Director of Undergraduate Studies in Communication and Assistant Teaching Professor in Communication, Brian Householder, who managed the week’s events, said this year the overarching goal of the contest was “Getting students to think about free speech and what it means to them and our world. Free speech is a valuable and critical part of our university and community, and it is the cornerstone of inquiry and knowledge sharing. Moreover, it is grounded in communication. Speech is where communication study started.”
SC&I celebrated by hosting Rutgers’ Nationally Top-Ranked Debate Union to engage in a debate titled: “This house would not ban Alex Jones from Twitter.” The debate was held on October 25 in SC&I room 222.
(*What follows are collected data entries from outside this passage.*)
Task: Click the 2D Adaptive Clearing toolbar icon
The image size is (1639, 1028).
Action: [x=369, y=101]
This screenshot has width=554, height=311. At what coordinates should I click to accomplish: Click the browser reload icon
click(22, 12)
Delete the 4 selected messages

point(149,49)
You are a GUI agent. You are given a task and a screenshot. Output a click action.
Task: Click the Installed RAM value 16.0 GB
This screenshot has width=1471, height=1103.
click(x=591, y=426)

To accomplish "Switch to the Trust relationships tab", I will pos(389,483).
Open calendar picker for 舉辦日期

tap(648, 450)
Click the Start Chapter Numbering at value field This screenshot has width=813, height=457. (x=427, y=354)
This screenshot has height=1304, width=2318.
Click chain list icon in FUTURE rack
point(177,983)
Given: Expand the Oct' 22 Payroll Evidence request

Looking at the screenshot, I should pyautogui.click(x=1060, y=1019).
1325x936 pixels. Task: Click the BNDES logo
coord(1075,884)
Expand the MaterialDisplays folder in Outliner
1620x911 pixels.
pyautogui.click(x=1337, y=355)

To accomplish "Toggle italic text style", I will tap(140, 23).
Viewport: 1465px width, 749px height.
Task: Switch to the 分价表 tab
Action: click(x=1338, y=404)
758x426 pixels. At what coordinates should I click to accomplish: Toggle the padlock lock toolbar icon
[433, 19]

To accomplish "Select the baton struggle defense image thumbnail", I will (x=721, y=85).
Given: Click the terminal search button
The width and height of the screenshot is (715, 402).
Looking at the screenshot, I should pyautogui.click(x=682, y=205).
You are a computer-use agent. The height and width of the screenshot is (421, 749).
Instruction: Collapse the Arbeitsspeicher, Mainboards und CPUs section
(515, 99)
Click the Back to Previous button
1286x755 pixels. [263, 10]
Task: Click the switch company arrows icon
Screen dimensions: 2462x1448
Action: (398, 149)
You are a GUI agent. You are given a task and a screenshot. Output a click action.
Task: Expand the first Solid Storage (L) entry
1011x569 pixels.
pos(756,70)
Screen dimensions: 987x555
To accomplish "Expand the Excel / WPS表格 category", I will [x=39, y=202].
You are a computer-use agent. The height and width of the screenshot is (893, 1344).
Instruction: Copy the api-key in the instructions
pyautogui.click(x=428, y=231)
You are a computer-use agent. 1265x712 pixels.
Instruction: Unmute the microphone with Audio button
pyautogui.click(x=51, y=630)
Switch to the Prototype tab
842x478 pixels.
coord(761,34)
SC&I also sponsored a video contest for undergraduates with the theme, “What does free speech mean to you?” Contestants created videos of no more than 90 seconds to answer the question and uploaded them to YouTube. SC&I awarded three gift cards of up to $125 to the best videos, as well as $100 to the video with the most views. 36 students entered the video contest, and a panel of faculty and graduate students judged the videos. The panel chose three winners. First place winner was Eder Palacios, and the video with the most views was K.C. Wittmaack. Second place went to Ashley Zilenziger, and third place to Sharfaa Sabir.
The third event of the week was a video viewing party held on October 25. The event was held to show the videos and announce and celebrate the winners. Nearly 30 students attended the viewing party.
How the debate question developed was a process, explained Teaching Instructor of Communication and Rutgers University Debate Union (RUDU) Faculty Advisor Erin Christie. “First, the debate question was decided based on the loose framework suggested by the Department of Communication. They wanted the debate to involve mid-term elections (ideally), but when presented to the DU this idea prompted many other ideas! The notion of censorship and social media quickly gained traction, and I encouraged them to make it even more specific. Hence, Alex Jones and Twitter was the winner! However, the actual ‘winner’ was the opposition, not the government.”
“I think the passion demonstrated by the DU at the mock debate is indicative of why free speech should be cultivated, supported, and encouraged,” Christie said. “Our students were an example of critical thinking, effective listening, and displaying respect, while hearing opposing viewpoints. The audience could not help but be engaged!”
Wittmaack, ‘22, a first-year student, whose video won for the highest number of views, said in his video he defines free speech “in my own words and list reasons why I feel that free speech is the most important democratic value. I believe it is the most important of our freedoms and that yes, while there are specific things that technically should not be said as they could be deemed disrespectful, I’m extremely grateful to live in a society in which the law allows us to express ourselves in any way we choose. I feel that restricting what people are legally allowed to say or how they are allowed to act, regardless of whether it is ruled hateful or irresponsible, would be immoral and inhumane. As Voltaire once said, ‘I disapprove of what you say, but I will defend to the death your right to say it!’”
Ashley Zilenziger, ’22, a freshman in the Rutgers Business School, who won second place for her video, said she was motivated to choose her subject because, “I love communicating both through words and visually. This video contest was an opportunity to do both. I am fascinated by others’ interpretations of words and ideas. I have always interested in other people’s viewpoints and ideas even when they come into conflict with my own. When you take a simple phrase like ‘freedom of speech’ it’s remarkable how diverse a response you get. I participated in the project to not only illustrate what free speech means to me, but to also make people realize that in communication there is never any absolute definition of an idea that cannot be interpreted or subject to debate.”
Zilenziger said she chose the subject for her video because she “wanted to create a video showing people exercising their own right to free speech. I figured what better way to demonstrate the notion of free speech, than by having others explain it with me.”
“I believe that everyone has a voice and that it is important that we all express ourselves openly, honestly and respectfully,” Zilenziger said. “Living in a democracy we should not only recognize the privilege of free speech but embrace and exercise it as often as we can. When we challenge one another in a society, we make progress. Very rarely has progress ever occurred when everyone thinks and acts the same way. Societies who lack free speech tend to lack innovation and creativity. That is not the kind of world I want to live in.”